Si la Russie a été rapidement mise au ban des nations par les pays Occidentaux – Union européenne et Etats-Unis en tête – et durement sanctionnée, d’autres grands pays tels que l’Inde, la Chine, les pays du Golfe et certains pays africains souhaitent préserver une relation cordiale avec Moscou, certains accordant la priorité à leurs relations économiques, d’autres étant dans une situation de forte dépendance envers Moscou.
« Un certain nombre de pays africains sont engagés dans une coopération avec la Russie, et ce depuis plusieurs années, notamment la République Centrafricaine qui a un accord de coopération militaire avec Moscou », explique à Ici Beyrouth le géopolitologue Saidik Abba, spécialiste de l’Afrique. « Il y a clairement un retour de la Russie sur la scène diplomatique, qui remonte au Sommet de Sotchi au cours duquel Vladimir Poutine avait rassemblé un très grand nombre de pays africains. La Russie compte sur certains pays africains pour briser son isolement diplomatique actuel. Certains pays dépendent de la Russie sur le plan de la fourniture de céréales, donc tout cela fait qu’il existe une diplomatie alimentaire, une diplomatie de l’équipement militaire et une diplomatie de la sécurité que la Russie utilise en Afrique pour briser son isolement diplomatique décidé par les États-Unis et l’Occident », selon l’analyste.
Sur l’ensemble du continent africain, d’autres pays resserrent leurs liens avec Moscou à l’aune des derniers développements. « C’est la Russie qui a fourni des armes à la Centrafrique avec une dérogation des Nations unies. Par la suite, la Russie y a dépêché des instructeurs pour former l’armée centrafricaine. À côté de cela, il y a la société de sécurité privée Wagner qui aide le gouvernement du président Touadéra. Sur le plan diplomatique, la Russie et la Centrafrique entretiennent des liens étroits qui ont provoqué une crispation de la France », souligne Saidik Abba.

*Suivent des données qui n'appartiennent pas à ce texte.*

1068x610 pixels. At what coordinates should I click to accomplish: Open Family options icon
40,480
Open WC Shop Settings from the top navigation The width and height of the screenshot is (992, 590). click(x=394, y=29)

Dépendance vis-à-vis de Moscou
Un autre grand pays s’est récemment brouillé avec la France. Depuis que les liens entre Bamako et Paris se sont refroidis avec la décision de cesser l’opération Barkhane, la junte malienne s’est intensivement rapprochée de Moscou. La Russie est aujourd’hui le partenaire militaire privilégié du Mali.
Khartoum, isolé diplomatiquement depuis le putsch militaire d'octobre, n’a cessé aussi de se rapprocher de la Russie. La preuve ? À la veille du déclenchement par Vladimir Poutine des hostilités en Ukraine, une délégation soudanaise entamait le 23 février huit jours de rencontres de haut niveau en Russie.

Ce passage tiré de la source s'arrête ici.